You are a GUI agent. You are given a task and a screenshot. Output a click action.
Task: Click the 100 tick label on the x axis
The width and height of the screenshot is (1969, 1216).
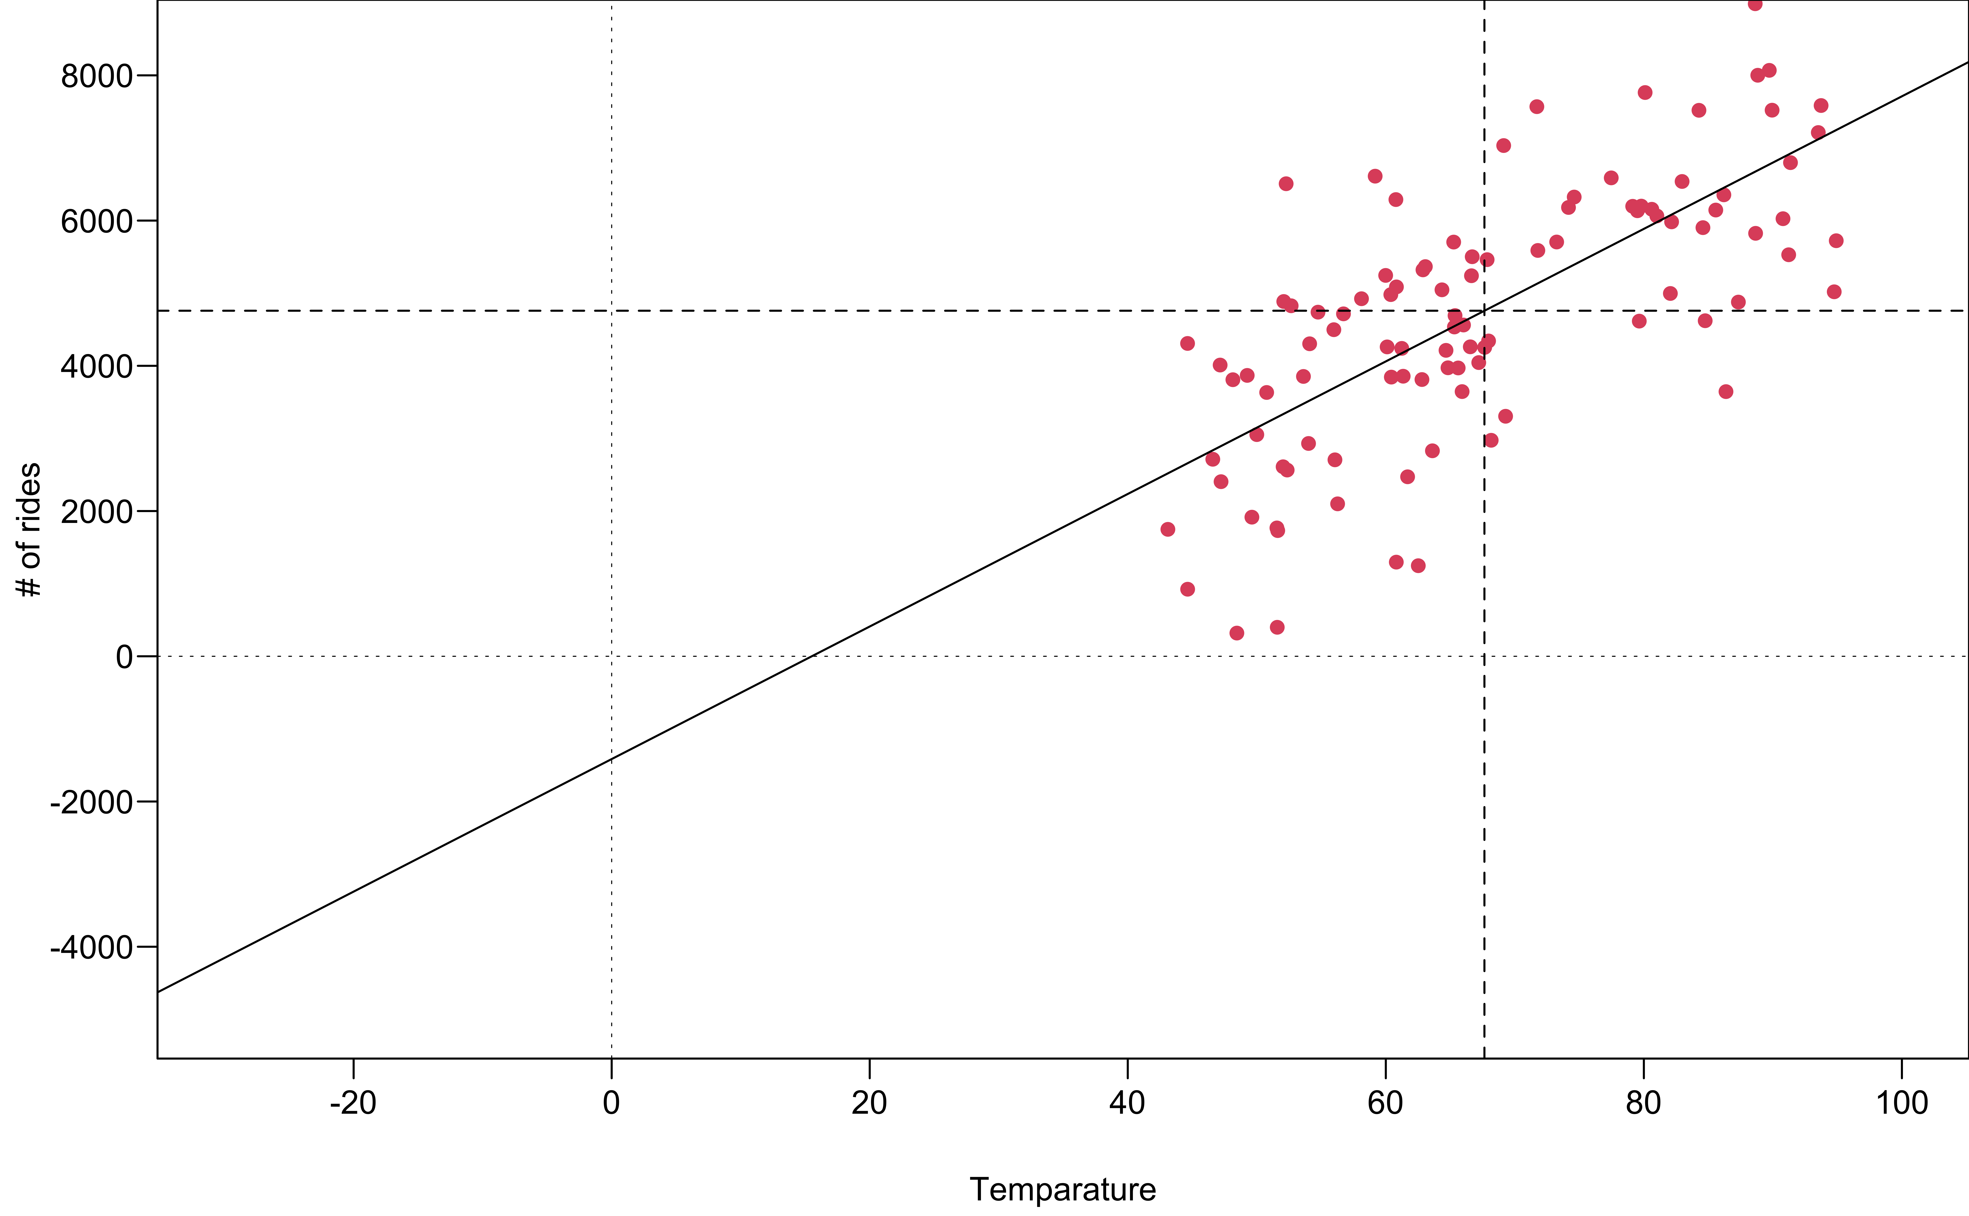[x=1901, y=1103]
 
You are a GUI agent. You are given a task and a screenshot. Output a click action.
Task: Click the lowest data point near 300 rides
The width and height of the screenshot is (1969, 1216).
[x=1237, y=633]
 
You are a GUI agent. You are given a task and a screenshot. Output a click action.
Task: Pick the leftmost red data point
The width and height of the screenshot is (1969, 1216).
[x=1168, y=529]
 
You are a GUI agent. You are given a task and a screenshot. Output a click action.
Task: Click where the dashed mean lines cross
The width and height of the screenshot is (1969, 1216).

→ **YOUR OBJECTIVE**:
Render every line of the rows above as a Markdown table with two columns, No. for the line number and Text for the line, skipping blank lines. Leave the pictures out.

→ **TASK RESPONSE**:
| No. | Text |
|---|---|
| 1 | You are a GUI agent. You are given a task and a screenshot. Output a click action. |
| 2 | Task: Click the 100 tick label on the x axis |
| 3 | The width and height of the screenshot is (1969, 1216). |
| 4 | [x=1901, y=1103] |
| 5 | You are a GUI agent. You are given a task and a screenshot. Output a click action. |
| 6 | Task: Click the lowest data point near 300 rides |
| 7 | The width and height of the screenshot is (1969, 1216). |
| 8 | [x=1237, y=633] |
| 9 | You are a GUI agent. You are given a task and a screenshot. Output a click action. |
| 10 | Task: Pick the leftmost red data point |
| 11 | The width and height of the screenshot is (1969, 1216). |
| 12 | [x=1168, y=529] |
| 13 | You are a GUI agent. You are given a task and a screenshot. Output a click action. |
| 14 | Task: Click where the dashed mean lines cross |
| 15 | The width and height of the screenshot is (1969, 1216). |